What Really Matters to Visitors
Decisions by tourists whether to visit a given country or area are much more affected by what happens in the streets than by what happens in the banks. Travelers to Greece these days are more concerned about getting caught in civil unrest than they are about low prices; despite some good resort deals, travelers avoid Acapulco because they really don’t want to become collateral damage in a drug war. Those developments, rather than exchange rates, are likely to govern tourism patterns over the coming years.
The lesson for most North Americans: Don’t figure on any big changes in costs of visiting most of Europe, one way or the other. Keep a close eye on the headlines to avoid visiting places where you might encounter violence.

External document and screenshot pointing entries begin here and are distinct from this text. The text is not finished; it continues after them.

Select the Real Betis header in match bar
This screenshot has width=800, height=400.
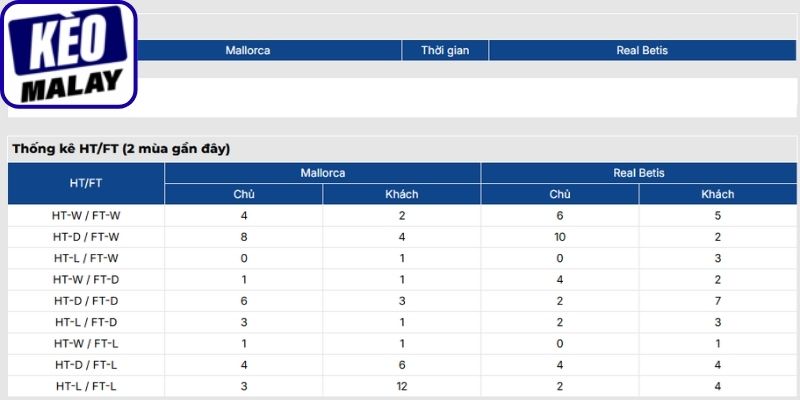tap(642, 51)
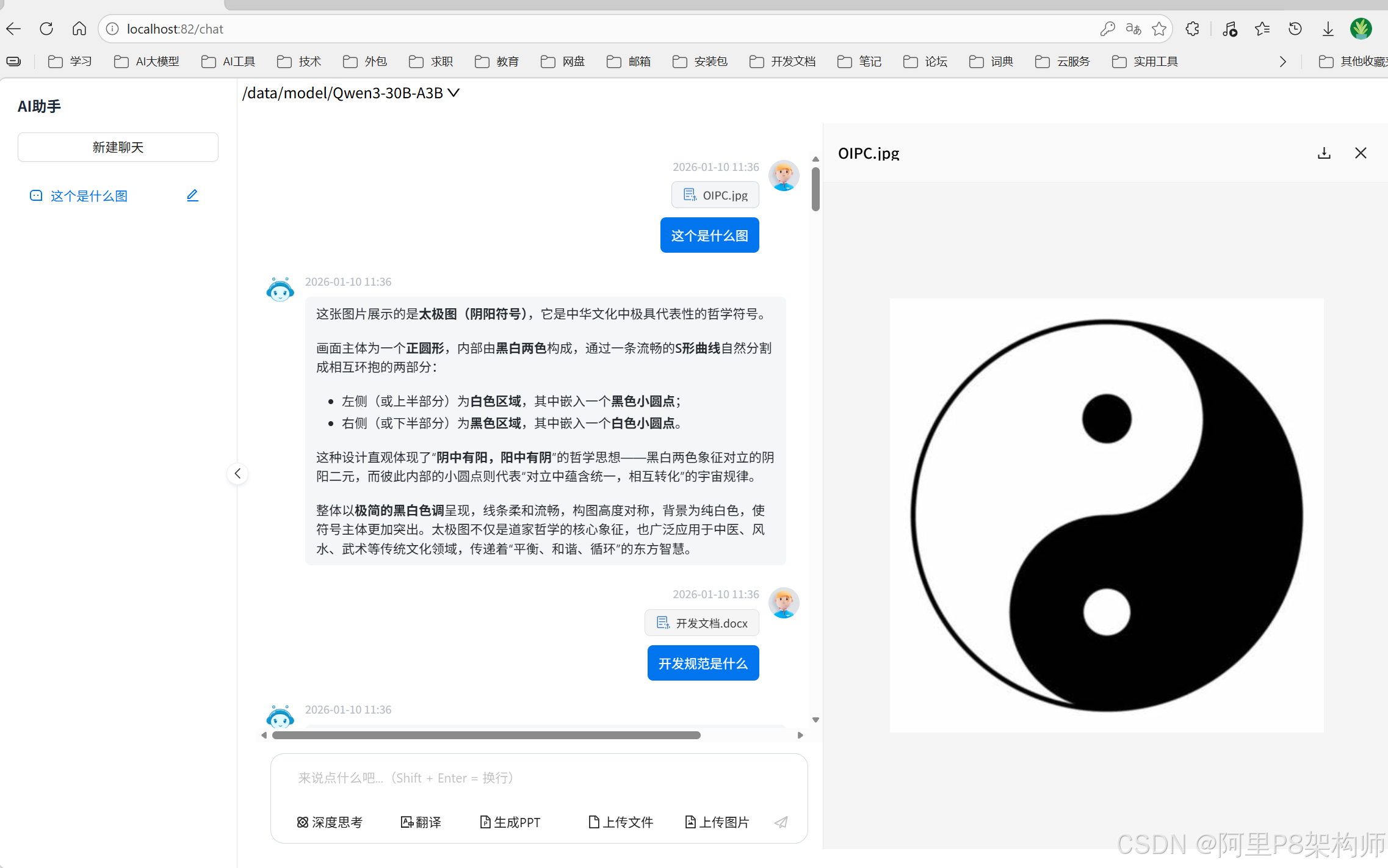Open browser downloads icon

pyautogui.click(x=1328, y=29)
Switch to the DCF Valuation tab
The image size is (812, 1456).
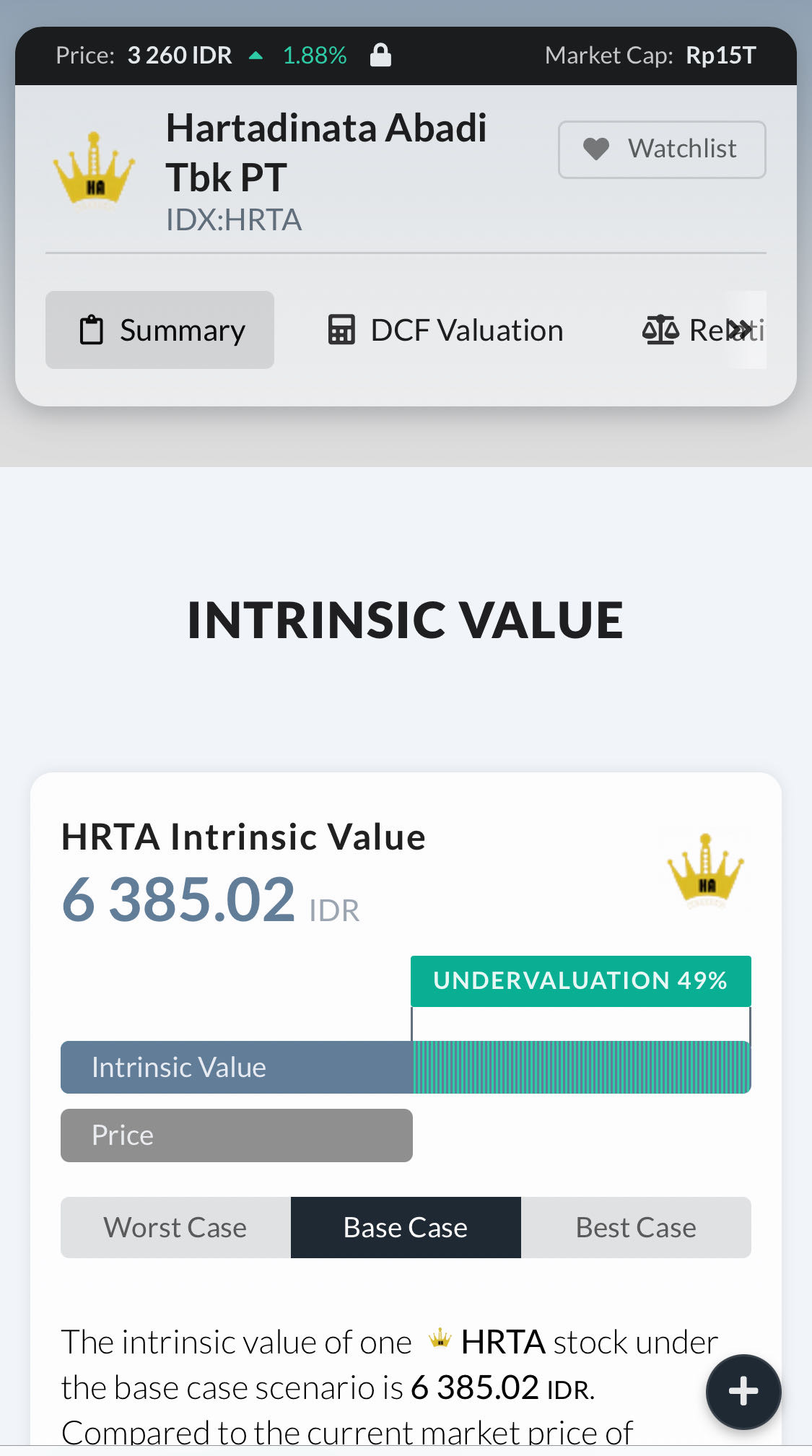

And if you have to prepay more than a few hundred dollars, buy cancel for any reason trip insurance so you, not the bean counters, can decide how to respond to what happens on the ground.
For anyone who needs a quick primer to bring them up to speed: The euro is the multinational currency in use throughout the euro area or euro zone. Current membership consists of 17 member states of the European Union (EU) that have adopted the euro as a common currency: Austria, Belgium, Southern Cyprus, Estonia, Finland, France, Germany, Greece, Ireland, Italy, Luxembourg, Malta, The Netherlands, Portugal, Slovakia, Slovenia, and Spain. Although not official members of the EU, Kosovo and Montenegro have also adopted the euro as their currency. And several but not all 10 non-euro members of the European Union plan to join the euro zone within the next few years.
Press reports are long on such terms as “crisis,” “chaos,” “collapse,” and even “civil war” to describe what might happen in some sort of euro failure, but they’re very short on exactly what they mean by those dire terms. So what could actually happen? Nobody knows—or at least nobody is saying.